** Opening SOURCE MATERIAL block **

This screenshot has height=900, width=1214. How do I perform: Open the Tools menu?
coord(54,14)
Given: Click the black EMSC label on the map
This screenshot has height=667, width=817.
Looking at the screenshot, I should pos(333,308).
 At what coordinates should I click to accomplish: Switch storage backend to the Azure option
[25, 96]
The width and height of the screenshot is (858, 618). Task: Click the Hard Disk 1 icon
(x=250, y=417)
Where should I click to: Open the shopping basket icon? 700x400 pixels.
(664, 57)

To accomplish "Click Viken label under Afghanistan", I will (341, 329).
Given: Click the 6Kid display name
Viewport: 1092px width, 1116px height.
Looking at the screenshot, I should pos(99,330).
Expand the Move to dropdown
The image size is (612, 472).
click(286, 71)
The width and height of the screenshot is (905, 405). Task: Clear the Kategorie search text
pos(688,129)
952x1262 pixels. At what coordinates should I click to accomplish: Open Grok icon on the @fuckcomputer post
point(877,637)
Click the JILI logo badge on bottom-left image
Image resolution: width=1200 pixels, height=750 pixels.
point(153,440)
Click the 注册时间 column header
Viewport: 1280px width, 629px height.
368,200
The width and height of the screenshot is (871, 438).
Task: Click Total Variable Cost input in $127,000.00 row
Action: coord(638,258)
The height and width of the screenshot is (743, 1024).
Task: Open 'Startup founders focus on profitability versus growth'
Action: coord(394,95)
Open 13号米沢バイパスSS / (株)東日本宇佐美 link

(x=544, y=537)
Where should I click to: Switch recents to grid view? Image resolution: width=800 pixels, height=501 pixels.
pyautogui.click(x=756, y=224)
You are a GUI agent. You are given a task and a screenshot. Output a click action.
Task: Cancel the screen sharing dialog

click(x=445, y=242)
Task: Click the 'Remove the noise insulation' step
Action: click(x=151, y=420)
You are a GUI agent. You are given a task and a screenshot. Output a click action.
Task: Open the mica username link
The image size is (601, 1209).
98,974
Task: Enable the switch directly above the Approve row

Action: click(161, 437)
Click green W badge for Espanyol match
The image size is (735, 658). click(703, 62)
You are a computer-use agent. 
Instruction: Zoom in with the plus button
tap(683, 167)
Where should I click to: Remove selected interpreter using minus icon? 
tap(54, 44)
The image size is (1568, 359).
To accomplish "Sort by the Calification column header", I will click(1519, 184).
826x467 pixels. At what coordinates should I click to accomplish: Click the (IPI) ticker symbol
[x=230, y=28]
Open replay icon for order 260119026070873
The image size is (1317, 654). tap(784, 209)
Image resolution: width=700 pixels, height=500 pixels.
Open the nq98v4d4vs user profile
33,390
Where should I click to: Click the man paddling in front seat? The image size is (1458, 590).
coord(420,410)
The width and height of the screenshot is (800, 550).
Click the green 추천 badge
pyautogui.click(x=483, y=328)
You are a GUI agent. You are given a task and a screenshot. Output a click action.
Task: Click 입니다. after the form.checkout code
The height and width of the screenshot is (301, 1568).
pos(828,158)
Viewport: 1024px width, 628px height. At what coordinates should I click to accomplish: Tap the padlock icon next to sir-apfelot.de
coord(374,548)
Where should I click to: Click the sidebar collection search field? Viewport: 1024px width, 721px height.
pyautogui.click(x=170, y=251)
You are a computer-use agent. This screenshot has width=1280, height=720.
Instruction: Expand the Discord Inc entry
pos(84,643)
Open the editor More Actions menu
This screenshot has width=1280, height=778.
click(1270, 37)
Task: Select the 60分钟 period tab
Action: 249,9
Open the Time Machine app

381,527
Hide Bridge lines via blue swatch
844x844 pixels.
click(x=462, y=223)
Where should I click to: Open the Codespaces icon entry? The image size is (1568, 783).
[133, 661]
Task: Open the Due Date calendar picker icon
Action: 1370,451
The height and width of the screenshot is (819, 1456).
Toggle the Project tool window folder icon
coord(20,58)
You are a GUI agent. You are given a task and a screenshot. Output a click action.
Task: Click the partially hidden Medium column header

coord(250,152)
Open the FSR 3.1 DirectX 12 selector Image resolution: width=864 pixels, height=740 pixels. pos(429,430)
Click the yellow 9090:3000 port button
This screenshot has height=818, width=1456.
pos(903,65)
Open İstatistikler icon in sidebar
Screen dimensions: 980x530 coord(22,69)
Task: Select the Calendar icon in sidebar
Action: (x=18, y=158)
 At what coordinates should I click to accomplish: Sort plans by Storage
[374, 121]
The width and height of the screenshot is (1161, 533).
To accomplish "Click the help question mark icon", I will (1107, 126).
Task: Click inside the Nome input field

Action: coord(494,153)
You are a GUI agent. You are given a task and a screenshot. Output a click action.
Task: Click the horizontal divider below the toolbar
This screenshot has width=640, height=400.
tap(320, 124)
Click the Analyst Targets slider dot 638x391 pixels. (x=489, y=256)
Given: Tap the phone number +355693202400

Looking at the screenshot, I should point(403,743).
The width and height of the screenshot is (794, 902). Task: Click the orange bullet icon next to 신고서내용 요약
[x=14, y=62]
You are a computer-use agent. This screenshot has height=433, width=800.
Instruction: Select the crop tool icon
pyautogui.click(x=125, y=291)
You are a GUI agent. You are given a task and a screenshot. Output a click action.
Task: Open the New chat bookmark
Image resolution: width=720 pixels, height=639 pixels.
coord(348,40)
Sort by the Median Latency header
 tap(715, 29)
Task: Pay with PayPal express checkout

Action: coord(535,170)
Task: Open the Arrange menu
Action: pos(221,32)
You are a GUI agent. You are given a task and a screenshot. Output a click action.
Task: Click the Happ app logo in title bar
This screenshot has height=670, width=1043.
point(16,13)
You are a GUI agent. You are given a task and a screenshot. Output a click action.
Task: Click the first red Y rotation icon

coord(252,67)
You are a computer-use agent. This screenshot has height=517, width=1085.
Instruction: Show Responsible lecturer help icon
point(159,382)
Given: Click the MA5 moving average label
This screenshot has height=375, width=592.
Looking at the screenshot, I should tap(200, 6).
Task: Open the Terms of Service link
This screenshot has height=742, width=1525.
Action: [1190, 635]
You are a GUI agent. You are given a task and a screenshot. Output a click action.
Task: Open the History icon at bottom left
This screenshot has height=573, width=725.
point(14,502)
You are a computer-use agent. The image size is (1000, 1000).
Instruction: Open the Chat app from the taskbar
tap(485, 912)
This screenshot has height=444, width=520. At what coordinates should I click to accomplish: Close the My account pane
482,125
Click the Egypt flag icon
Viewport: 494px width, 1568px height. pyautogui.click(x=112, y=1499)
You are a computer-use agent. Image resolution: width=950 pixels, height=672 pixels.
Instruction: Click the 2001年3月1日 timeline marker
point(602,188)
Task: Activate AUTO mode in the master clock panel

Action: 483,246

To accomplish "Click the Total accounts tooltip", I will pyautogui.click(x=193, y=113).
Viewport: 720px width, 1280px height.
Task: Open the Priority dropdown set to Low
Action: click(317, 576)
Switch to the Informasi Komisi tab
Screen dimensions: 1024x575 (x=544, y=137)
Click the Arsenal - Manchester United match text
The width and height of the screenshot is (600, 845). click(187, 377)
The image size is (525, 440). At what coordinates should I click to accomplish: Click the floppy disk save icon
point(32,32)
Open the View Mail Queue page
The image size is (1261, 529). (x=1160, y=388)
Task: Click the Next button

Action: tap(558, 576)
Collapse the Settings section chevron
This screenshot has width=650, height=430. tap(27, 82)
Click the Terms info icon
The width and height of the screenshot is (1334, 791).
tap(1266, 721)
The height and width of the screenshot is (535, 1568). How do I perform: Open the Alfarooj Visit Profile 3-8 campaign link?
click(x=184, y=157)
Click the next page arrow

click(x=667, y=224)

** Closing SOURCE MATERIAL block **

EXERCISE GOAL: Repeat all of the data exactly as given.

RESPONSE AREA:
This screenshot has height=900, width=1214. How do I perform: Open the Tools menu?
coord(54,14)
Given: Click the black EMSC label on the map
This screenshot has height=667, width=817.
Looking at the screenshot, I should pos(333,308).
 At what coordinates should I click to accomplish: Switch storage backend to the Azure option
[25, 96]
The width and height of the screenshot is (858, 618). Task: Click the Hard Disk 1 icon
(x=250, y=417)
Where should I click to: Open the shopping basket icon? 700x400 pixels.
(664, 57)

To accomplish "Click Viken label under Afghanistan", I will (341, 329).
Given: Click the 6Kid display name
Viewport: 1092px width, 1116px height.
Looking at the screenshot, I should pos(99,330).
Expand the Move to dropdown
The image size is (612, 472).
click(286, 71)
The width and height of the screenshot is (905, 405). Task: Clear the Kategorie search text
pos(688,129)
952x1262 pixels. At what coordinates should I click to accomplish: Open Grok icon on the @fuckcomputer post
point(877,637)
Click the JILI logo badge on bottom-left image
Image resolution: width=1200 pixels, height=750 pixels.
point(153,440)
Click the 注册时间 column header
Viewport: 1280px width, 629px height.
368,200
The width and height of the screenshot is (871, 438).
Task: Click Total Variable Cost input in $127,000.00 row
Action: coord(638,258)
The height and width of the screenshot is (743, 1024).
Task: Open 'Startup founders focus on profitability versus growth'
Action: coord(394,95)
Open 13号米沢バイパスSS / (株)東日本宇佐美 link

(x=544, y=537)
Where should I click to: Switch recents to grid view? Image resolution: width=800 pixels, height=501 pixels.
pyautogui.click(x=756, y=224)
You are a GUI agent. You are given a task and a screenshot. Output a click action.
Task: Cancel the screen sharing dialog

click(x=445, y=242)
Task: Click the 'Remove the noise insulation' step
Action: click(x=151, y=420)
You are a GUI agent. You are given a task and a screenshot. Output a click action.
Task: Open the mica username link
The image size is (601, 1209).
98,974
Task: Enable the switch directly above the Approve row

Action: click(161, 437)
Click green W badge for Espanyol match
The image size is (735, 658). click(703, 62)
You are a computer-use agent. 
Instruction: Zoom in with the plus button
tap(683, 167)
Where should I click to: Remove selected interpreter using minus icon? 
tap(54, 44)
The image size is (1568, 359).
To accomplish "Sort by the Calification column header", I will click(1519, 184).
826x467 pixels. At what coordinates should I click to accomplish: Click the (IPI) ticker symbol
[x=230, y=28]
Open replay icon for order 260119026070873
The image size is (1317, 654). tap(784, 209)
Image resolution: width=700 pixels, height=500 pixels.
Open the nq98v4d4vs user profile
33,390
Where should I click to: Click the man paddling in front seat? The image size is (1458, 590).
coord(420,410)
The width and height of the screenshot is (800, 550).
Click the green 추천 badge
pyautogui.click(x=483, y=328)
You are a GUI agent. You are given a task and a screenshot. Output a click action.
Task: Click 입니다. after the form.checkout code
The height and width of the screenshot is (301, 1568).
pos(828,158)
Viewport: 1024px width, 628px height. At what coordinates should I click to accomplish: Tap the padlock icon next to sir-apfelot.de
coord(374,548)
Where should I click to: Click the sidebar collection search field? Viewport: 1024px width, 721px height.
pyautogui.click(x=170, y=251)
You are a computer-use agent. This screenshot has width=1280, height=720.
Instruction: Expand the Discord Inc entry
pos(84,643)
Open the editor More Actions menu
This screenshot has width=1280, height=778.
click(1270, 37)
Task: Select the 60分钟 period tab
Action: 249,9
Open the Time Machine app

381,527
Hide Bridge lines via blue swatch
844x844 pixels.
click(x=462, y=223)
Where should I click to: Open the Codespaces icon entry? The image size is (1568, 783).
[133, 661]
Task: Open the Due Date calendar picker icon
Action: 1370,451
The height and width of the screenshot is (819, 1456).
Toggle the Project tool window folder icon
coord(20,58)
You are a GUI agent. You are given a task and a screenshot. Output a click action.
Task: Click the partially hidden Medium column header

coord(250,152)
Open the FSR 3.1 DirectX 12 selector Image resolution: width=864 pixels, height=740 pixels. pos(429,430)
Click the yellow 9090:3000 port button
This screenshot has height=818, width=1456.
pos(903,65)
Open İstatistikler icon in sidebar
Screen dimensions: 980x530 coord(22,69)
Task: Select the Calendar icon in sidebar
Action: (x=18, y=158)
 At what coordinates should I click to accomplish: Sort plans by Storage
[374, 121]
The width and height of the screenshot is (1161, 533).
To accomplish "Click the help question mark icon", I will (1107, 126).
Task: Click inside the Nome input field

Action: coord(494,153)
You are a GUI agent. You are given a task and a screenshot. Output a click action.
Task: Click the horizontal divider below the toolbar
This screenshot has width=640, height=400.
tap(320, 124)
Click the Analyst Targets slider dot 638x391 pixels. (x=489, y=256)
Given: Tap the phone number +355693202400

Looking at the screenshot, I should point(403,743).
The width and height of the screenshot is (794, 902). Task: Click the orange bullet icon next to 신고서내용 요약
[x=14, y=62]
You are a computer-use agent. This screenshot has height=433, width=800.
Instruction: Select the crop tool icon
pyautogui.click(x=125, y=291)
You are a GUI agent. You are given a task and a screenshot. Output a click action.
Task: Open the New chat bookmark
Image resolution: width=720 pixels, height=639 pixels.
coord(348,40)
Sort by the Median Latency header
 tap(715, 29)
Task: Pay with PayPal express checkout

Action: coord(535,170)
Task: Open the Arrange menu
Action: pos(221,32)
You are a GUI agent. You are given a task and a screenshot. Output a click action.
Task: Click the Happ app logo in title bar
This screenshot has height=670, width=1043.
point(16,13)
You are a GUI agent. You are given a task and a screenshot. Output a click action.
Task: Click the first red Y rotation icon

coord(252,67)
You are a computer-use agent. This screenshot has height=517, width=1085.
Instruction: Show Responsible lecturer help icon
point(159,382)
Given: Click the MA5 moving average label
This screenshot has height=375, width=592.
Looking at the screenshot, I should tap(200, 6).
Task: Open the Terms of Service link
This screenshot has height=742, width=1525.
Action: [1190, 635]
You are a GUI agent. You are given a task and a screenshot. Output a click action.
Task: Open the History icon at bottom left
This screenshot has height=573, width=725.
point(14,502)
You are a computer-use agent. The image size is (1000, 1000).
Instruction: Open the Chat app from the taskbar
tap(485, 912)
This screenshot has height=444, width=520. At what coordinates should I click to accomplish: Close the My account pane
482,125
Click the Egypt flag icon
Viewport: 494px width, 1568px height. pyautogui.click(x=112, y=1499)
You are a computer-use agent. Image resolution: width=950 pixels, height=672 pixels.
Instruction: Click the 2001年3月1日 timeline marker
point(602,188)
Task: Activate AUTO mode in the master clock panel

Action: 483,246

To accomplish "Click the Total accounts tooltip", I will pyautogui.click(x=193, y=113).
Viewport: 720px width, 1280px height.
Task: Open the Priority dropdown set to Low
Action: click(317, 576)
Switch to the Informasi Komisi tab
Screen dimensions: 1024x575 (x=544, y=137)
Click the Arsenal - Manchester United match text
The width and height of the screenshot is (600, 845). click(187, 377)
The image size is (525, 440). At what coordinates should I click to accomplish: Click the floppy disk save icon
point(32,32)
Open the View Mail Queue page
The image size is (1261, 529). (x=1160, y=388)
Task: Click the Next button

Action: tap(558, 576)
Collapse the Settings section chevron
This screenshot has width=650, height=430. tap(27, 82)
Click the Terms info icon
The width and height of the screenshot is (1334, 791).
tap(1266, 721)
The height and width of the screenshot is (535, 1568). How do I perform: Open the Alfarooj Visit Profile 3-8 campaign link?
click(x=184, y=157)
Click the next page arrow

click(x=667, y=224)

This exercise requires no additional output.